Nel 2011 la terza sezione civile del Tribunale di Palermo condannò i Ministeri della Difesa e dei Trasporti a risarcire i famigliari delle vittime per non aver garantito la sicurezza di quel volo, per depistaggi e distruzione di atti, riconducendo l’incidente ad un “intercettamento realizzato da due caccia” che seguivano un aereo militare nascosto nella traccia del DC9 e al lancio di un missile lanciato dai primi verso il secondo.
La sentenza civile del giudice di Palermo trovò poi conferma in Cassazione che, incredibilmente, affermò: “che elemento risolutore della controversia sia l’accertamento (…) ormai non più suscettibile di essere rimesso in discussione, della sussistenza di un’attività di depistaggio”. E poi aggiungeva: “la tesi del missile sparato da aereo ignoto (…) risulta ormai consacrata pure nella giurisprudenza di questa Corte”. Addirittura, “consacrata” secondo una vera e propria “religione del missile”.

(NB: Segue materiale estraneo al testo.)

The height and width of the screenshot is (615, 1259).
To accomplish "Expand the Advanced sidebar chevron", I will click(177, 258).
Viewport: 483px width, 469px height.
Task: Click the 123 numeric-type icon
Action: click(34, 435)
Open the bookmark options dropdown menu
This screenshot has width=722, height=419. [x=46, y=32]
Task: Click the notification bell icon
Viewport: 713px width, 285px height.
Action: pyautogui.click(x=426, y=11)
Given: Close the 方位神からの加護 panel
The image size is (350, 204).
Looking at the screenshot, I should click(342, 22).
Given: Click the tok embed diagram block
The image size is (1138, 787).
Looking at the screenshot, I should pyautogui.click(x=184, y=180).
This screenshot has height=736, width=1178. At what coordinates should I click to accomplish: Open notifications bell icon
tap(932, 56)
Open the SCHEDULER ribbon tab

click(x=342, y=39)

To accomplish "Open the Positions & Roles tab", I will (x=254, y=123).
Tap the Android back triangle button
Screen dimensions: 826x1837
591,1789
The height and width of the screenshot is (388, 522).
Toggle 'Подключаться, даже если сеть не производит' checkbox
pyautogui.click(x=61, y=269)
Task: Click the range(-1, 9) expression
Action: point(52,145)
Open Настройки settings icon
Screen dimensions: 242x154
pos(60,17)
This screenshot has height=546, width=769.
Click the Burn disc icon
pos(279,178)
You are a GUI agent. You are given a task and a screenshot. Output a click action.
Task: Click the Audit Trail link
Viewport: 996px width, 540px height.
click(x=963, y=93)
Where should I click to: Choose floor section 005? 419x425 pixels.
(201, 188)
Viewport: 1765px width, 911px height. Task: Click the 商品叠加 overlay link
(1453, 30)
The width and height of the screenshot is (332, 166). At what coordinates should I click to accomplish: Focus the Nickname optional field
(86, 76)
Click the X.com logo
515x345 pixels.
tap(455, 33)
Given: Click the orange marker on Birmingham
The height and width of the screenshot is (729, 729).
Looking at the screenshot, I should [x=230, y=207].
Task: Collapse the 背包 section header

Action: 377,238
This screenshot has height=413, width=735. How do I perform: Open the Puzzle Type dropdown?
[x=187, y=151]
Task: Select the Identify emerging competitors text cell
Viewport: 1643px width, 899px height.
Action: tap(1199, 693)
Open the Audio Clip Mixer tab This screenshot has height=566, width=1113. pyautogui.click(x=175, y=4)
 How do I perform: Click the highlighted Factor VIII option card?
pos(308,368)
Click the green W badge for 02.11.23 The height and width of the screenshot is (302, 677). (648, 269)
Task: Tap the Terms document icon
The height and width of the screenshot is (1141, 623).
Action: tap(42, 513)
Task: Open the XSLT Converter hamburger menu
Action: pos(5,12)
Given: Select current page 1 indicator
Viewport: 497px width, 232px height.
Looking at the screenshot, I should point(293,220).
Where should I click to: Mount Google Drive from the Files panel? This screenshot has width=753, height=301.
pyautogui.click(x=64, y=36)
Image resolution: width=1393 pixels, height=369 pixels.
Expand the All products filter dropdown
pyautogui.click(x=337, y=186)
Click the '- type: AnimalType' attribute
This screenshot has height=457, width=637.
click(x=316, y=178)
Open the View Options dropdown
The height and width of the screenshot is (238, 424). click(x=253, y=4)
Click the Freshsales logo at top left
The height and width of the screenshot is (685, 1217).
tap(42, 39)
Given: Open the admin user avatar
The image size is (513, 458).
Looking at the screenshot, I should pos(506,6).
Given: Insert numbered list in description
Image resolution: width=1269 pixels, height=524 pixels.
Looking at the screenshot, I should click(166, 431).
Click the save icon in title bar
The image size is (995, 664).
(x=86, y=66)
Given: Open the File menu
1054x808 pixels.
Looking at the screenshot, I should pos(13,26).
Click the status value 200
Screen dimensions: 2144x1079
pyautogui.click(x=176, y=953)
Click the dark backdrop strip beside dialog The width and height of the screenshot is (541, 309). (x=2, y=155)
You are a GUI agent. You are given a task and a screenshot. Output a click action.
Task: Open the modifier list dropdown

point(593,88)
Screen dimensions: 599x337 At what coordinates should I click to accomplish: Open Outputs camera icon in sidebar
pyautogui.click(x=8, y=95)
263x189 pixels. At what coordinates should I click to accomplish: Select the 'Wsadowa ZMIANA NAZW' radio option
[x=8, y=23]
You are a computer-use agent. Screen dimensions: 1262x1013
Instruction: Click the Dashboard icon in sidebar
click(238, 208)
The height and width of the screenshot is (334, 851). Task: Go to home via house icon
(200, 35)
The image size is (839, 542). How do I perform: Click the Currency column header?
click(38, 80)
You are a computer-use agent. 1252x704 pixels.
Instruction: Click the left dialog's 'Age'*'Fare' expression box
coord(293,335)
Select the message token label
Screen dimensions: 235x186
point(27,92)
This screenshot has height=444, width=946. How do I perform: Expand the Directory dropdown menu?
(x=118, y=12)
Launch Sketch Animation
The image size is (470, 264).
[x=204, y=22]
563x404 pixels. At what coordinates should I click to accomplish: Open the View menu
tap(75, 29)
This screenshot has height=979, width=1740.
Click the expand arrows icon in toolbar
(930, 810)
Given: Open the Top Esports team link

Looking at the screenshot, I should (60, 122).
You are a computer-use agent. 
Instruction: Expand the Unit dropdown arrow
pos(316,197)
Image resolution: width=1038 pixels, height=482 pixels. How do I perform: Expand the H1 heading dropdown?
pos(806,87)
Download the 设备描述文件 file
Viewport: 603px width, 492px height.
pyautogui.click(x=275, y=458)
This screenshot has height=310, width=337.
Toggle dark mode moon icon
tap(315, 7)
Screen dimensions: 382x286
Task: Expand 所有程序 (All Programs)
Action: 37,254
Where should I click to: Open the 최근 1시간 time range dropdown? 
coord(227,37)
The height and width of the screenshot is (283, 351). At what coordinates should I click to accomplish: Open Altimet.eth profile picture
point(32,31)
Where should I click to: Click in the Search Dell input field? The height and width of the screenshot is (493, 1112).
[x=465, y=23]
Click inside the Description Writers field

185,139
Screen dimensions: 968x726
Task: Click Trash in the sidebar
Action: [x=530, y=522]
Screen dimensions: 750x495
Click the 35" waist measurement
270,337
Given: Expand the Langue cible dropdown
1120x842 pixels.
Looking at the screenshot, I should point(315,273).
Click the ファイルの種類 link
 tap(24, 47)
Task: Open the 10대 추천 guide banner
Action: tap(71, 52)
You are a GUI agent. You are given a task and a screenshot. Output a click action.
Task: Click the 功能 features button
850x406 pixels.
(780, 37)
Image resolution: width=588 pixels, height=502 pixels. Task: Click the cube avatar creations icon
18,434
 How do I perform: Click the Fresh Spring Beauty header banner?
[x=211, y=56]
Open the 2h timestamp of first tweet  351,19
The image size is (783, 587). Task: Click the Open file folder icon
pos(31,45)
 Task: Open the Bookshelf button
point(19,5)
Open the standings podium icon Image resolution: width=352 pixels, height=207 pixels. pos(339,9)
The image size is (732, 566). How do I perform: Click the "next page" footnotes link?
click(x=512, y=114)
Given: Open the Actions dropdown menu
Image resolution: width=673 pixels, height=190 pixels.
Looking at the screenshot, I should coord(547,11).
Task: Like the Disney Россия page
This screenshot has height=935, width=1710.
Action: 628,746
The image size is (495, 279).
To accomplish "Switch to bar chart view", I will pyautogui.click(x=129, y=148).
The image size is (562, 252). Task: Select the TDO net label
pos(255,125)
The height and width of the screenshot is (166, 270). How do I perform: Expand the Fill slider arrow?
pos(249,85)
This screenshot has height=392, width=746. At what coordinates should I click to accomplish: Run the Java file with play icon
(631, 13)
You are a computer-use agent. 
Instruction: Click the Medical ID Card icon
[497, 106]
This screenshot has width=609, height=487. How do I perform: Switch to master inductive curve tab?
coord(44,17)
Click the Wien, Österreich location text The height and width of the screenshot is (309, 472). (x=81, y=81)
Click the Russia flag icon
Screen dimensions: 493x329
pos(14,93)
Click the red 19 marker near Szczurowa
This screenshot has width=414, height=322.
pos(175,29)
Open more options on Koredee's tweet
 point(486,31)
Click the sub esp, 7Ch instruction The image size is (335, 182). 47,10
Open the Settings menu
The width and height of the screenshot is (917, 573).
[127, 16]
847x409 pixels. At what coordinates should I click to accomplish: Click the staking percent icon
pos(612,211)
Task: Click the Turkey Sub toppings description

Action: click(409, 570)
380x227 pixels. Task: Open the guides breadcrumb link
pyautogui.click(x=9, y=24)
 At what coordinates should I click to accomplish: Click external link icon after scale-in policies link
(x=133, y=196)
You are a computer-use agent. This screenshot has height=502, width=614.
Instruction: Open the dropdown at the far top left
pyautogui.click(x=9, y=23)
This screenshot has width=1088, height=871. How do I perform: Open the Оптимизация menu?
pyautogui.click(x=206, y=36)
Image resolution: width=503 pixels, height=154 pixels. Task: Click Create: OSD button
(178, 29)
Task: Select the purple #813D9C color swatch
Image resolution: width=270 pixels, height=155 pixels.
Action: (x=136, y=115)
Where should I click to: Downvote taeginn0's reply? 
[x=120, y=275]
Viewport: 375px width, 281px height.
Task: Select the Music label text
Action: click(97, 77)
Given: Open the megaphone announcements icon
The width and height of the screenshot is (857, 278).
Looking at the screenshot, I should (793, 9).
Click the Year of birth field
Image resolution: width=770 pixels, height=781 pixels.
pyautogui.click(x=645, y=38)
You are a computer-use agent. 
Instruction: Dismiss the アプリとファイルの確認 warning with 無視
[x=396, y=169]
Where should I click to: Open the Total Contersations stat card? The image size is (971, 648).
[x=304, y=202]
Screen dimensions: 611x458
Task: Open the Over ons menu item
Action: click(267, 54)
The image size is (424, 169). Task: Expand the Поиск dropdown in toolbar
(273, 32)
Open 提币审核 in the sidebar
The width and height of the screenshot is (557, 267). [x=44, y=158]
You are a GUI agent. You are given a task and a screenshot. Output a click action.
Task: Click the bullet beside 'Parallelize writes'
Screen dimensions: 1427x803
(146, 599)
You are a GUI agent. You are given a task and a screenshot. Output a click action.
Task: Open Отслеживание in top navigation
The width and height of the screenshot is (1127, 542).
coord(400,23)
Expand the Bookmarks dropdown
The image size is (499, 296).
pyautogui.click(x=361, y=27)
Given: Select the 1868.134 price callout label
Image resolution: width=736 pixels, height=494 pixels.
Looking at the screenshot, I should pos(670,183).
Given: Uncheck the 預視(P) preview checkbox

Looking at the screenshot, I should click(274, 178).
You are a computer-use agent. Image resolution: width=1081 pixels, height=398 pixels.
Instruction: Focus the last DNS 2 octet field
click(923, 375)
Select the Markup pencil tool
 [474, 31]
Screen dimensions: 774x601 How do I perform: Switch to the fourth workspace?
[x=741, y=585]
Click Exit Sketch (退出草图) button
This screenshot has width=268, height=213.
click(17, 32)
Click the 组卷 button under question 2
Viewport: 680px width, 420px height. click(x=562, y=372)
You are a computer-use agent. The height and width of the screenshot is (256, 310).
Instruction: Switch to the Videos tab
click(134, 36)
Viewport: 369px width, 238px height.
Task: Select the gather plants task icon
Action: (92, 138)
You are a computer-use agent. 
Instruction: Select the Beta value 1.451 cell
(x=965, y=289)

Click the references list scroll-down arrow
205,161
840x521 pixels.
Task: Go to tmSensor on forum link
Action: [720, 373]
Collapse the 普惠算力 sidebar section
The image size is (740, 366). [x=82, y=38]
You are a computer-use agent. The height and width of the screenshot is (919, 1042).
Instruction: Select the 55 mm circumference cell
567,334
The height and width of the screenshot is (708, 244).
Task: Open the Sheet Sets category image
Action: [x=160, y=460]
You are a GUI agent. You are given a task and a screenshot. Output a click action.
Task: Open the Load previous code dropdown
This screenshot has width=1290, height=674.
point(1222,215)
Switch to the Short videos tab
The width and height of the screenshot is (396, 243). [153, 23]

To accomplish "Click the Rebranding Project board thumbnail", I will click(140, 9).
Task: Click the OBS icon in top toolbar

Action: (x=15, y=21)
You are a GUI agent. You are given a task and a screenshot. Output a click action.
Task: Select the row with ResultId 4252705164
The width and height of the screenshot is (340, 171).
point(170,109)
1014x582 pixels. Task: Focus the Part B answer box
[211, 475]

Ma la Cassazione non è giudice di puro diritto? E allora perché si è lanciata in pure affermazioni di merito come quelle riportate? Come potesse un giudice civile ignorare tre gradi di giudizio penali condotti con mezzi enormi, con perizie asseverate dai maggiori esperti internazionali, con una infinita e comprensibile attenzione sostanziale e procedurale non si può capire.
Oggi, come ampiamente descritto, cade la pietra tombale su una tragedia ricca di misteri e contraddizioni. È una sconfitta della giustizia.
Parlano i parenti delle vittime. “In questi anni siamo passati dall’amarezza allo sdegno, allo sconforto, alla nausea. Ma l’unico sentimento che in me, finché sono vivo, non avrà mai spazio è la rassegnazione. Lo devo a mia sorella e a mia nipote, lo devo ai miei genitori morti senza conoscere la verità”. Anthony De Lisi, fratello di Elvira e zio di Alessandra, due delle 81 vittime della strage di Ustica, è visibilmente commosso. “Mi vergogno di alcuni apparati dello Stato e dei rapporti con quei Paesi che sono presumibilmente coinvolti in questa vicenda – dice all’Adnkronos -. Da 45 anni, ogni giorno, uccidono queste 81 persone“.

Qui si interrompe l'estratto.